Хейдзо же… будет рад хотя бы получить весточку, что с ним все в порядке. Так он размышлял и убеждал себя после длинных осенних дней.

И дальше все по кругу — работа, письма от Сары, ночные прогулки. Вероятней всего, сегун Райден гордилась бы им — его жизнь была будто идеальным воплощением незыблемости. Вечный круговорот рутины, словно повторение одного и того же дня.

Но все это было застывшее в подвешенном состоянии время, зависшая за мгновение до падения капля, цунами, что нависло над Инадзумой.

К середине зимы обстановка резко ухудшилась. Казалось, что с пришедшими холодами так же леденеют сердца глав комиссий Тенре и Кандзе. Статуя сегуна, воздвигнутая еще летом, обрастала Глазами Бога, тускло поблескивала ими на зимнем солнце.

Стоя рядом с ней, Хейдзо всегда чувствовал себя неуютно.
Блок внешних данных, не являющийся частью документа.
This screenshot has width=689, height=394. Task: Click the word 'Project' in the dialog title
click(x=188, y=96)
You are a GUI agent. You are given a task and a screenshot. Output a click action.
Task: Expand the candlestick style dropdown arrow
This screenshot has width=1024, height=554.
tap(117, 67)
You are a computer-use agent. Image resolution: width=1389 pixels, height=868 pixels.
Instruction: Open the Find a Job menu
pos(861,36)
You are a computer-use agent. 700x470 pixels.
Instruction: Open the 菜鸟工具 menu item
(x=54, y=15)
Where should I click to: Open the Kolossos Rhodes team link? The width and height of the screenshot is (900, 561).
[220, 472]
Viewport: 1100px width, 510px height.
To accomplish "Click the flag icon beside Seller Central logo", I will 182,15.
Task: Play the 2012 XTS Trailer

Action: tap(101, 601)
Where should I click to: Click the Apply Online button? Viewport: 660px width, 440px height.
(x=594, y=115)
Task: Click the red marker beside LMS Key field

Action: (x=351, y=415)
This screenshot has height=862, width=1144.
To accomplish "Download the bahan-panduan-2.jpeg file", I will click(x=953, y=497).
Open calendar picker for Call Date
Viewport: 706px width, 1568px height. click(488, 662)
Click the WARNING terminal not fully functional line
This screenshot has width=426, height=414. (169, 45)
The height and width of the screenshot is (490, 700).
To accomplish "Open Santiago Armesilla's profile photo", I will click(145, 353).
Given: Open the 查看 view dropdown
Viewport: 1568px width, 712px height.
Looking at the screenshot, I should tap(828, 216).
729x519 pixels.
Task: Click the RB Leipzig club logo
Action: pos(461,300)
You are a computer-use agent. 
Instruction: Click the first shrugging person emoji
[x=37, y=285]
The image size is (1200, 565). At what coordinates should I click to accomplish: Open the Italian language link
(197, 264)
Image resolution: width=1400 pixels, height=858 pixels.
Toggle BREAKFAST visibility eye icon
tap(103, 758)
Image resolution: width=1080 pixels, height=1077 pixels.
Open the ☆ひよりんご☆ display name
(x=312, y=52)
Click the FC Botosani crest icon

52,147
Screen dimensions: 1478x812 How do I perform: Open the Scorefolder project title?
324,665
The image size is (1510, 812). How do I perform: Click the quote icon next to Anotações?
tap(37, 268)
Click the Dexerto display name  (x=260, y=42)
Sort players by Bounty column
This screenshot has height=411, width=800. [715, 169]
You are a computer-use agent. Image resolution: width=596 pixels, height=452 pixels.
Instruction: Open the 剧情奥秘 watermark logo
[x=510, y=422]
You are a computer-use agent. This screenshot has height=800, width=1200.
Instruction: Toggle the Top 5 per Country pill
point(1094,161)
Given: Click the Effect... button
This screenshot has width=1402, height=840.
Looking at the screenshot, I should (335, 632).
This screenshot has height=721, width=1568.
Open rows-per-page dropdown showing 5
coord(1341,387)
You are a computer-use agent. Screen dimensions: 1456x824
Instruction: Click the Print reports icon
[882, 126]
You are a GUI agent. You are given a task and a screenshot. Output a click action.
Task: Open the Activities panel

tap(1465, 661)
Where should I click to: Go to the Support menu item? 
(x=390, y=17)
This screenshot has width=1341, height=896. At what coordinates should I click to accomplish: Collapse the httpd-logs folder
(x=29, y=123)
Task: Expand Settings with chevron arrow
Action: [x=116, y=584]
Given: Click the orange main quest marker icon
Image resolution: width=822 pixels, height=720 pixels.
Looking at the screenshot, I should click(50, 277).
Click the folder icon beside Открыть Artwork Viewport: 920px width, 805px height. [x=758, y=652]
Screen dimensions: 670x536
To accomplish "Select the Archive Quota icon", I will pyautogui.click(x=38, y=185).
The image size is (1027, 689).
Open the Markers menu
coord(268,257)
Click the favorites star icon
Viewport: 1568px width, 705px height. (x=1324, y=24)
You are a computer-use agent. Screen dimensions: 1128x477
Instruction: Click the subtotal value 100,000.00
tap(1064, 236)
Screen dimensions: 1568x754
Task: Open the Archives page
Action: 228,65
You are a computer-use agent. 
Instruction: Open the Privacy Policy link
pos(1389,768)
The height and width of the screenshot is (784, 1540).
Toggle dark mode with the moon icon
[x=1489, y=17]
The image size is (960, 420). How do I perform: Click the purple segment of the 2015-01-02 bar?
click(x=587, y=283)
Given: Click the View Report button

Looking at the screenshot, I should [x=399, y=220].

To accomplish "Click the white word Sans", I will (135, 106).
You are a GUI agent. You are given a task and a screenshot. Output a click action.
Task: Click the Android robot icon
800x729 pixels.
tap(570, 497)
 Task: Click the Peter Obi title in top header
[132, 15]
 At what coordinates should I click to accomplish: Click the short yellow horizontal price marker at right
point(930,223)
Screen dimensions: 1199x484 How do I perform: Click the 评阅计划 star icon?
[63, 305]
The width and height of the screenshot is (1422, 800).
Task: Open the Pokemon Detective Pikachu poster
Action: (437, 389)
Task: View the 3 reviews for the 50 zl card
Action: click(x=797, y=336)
Пусть у статуи собственные веки были опущены, но элементальные проводники, впаянные в камень, наводили священный трепет и страх. Статуя будто говорила: «Я смотрю на мир силой ваших желаний. И только в этом их смысл.»

Люди тоже становились все более замкнутыми — с улиц исчезла жизнерадостность, исчезла легкость, остался страх за себя и за своих родных. Раньше каждая семья гордилась теми, кто заслужил милость богов, теперь же все молчали, прятали глаза, запирали дома, стоило солнцу зайти за горизонт.

Слушая сплетни коллег, Хейдзо нанизывал полученную информацию будто бусины на нить — Фатуи разгуливали в пределах острова, и вместо того, чтобы ограничить их передвижения, комиссия Тенре наоборот выпустила указ «о предоставлении им свободного перемещения в пределах островов Наруками, Каннадзуки и Ясиори на время ведения переговоров», и никто не знал, о чем именно ведутся переговоры и сколько они продлятся.

Один раз Хейдзо, утомленный бумажной волокитой, заметил качающиеся паруса со стороны острова Рито. Что-то болезненно кольнуло его в сердце, но надежда не успела сформироваться — из тумана выплыла верхушка мачты с развевающимся флагом Снежной.

И вот их единственными гостями стали Фатуи, которые будто гниль расползались по владениям сегуна. Но Трикомиссия молчала.

— Когда-нибудь это все закончится, и мы приноровимся к новым порядкам, — устало вздыхал старший среди слуг клана Кудзе — Икэда Сосиро — дружески похлопав застывшего Хейдзо по плечу.

Но лучше не становилось. Фатуи прибывали во все большем количестве, вели они себя нагло, безнаказанно, а Сопротивление набирало обороты, и ропот его казалось был слышан в каждом уголке страны Вечности.